**WHAT THE EXERCISE ASKS:**
Wherever a line in the records below contains "computer", copy that line.

**INFORMATION GIVEN:**
******************************
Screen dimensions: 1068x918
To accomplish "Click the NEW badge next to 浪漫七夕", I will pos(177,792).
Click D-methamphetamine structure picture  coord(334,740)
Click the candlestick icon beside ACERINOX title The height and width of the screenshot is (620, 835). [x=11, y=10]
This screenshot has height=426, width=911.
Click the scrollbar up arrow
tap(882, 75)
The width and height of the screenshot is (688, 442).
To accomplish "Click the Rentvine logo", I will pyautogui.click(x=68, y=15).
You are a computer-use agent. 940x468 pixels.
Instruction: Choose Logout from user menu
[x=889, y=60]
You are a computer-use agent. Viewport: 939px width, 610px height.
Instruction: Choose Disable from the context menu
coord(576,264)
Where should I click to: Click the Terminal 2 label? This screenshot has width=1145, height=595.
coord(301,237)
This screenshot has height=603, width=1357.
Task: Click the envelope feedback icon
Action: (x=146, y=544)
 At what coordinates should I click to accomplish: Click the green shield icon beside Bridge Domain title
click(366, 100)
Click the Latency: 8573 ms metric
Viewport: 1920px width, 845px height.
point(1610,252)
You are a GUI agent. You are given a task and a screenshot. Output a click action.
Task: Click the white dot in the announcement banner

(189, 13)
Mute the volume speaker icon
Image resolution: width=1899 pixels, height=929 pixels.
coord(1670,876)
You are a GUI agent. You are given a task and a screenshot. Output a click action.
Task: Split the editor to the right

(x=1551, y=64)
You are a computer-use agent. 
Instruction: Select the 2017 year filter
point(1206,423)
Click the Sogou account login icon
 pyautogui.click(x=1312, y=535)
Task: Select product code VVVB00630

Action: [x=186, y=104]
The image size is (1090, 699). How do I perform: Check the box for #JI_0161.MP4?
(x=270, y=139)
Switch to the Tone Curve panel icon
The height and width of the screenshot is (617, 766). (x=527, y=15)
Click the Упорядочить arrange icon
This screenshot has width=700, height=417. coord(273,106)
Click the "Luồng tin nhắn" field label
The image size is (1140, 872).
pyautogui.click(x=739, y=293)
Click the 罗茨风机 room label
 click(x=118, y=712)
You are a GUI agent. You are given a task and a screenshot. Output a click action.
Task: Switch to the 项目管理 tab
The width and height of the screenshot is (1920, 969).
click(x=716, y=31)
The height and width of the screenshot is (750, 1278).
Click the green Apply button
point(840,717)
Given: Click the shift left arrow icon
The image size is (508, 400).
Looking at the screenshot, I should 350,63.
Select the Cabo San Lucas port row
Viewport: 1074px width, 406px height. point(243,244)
******************************
**WRITTEN RESPONSE:**
You are a computer-use agent. 940x468 pixels.
You are a computer-use agent. Viewport: 939px width, 610px height.
You are a computer-use agent. 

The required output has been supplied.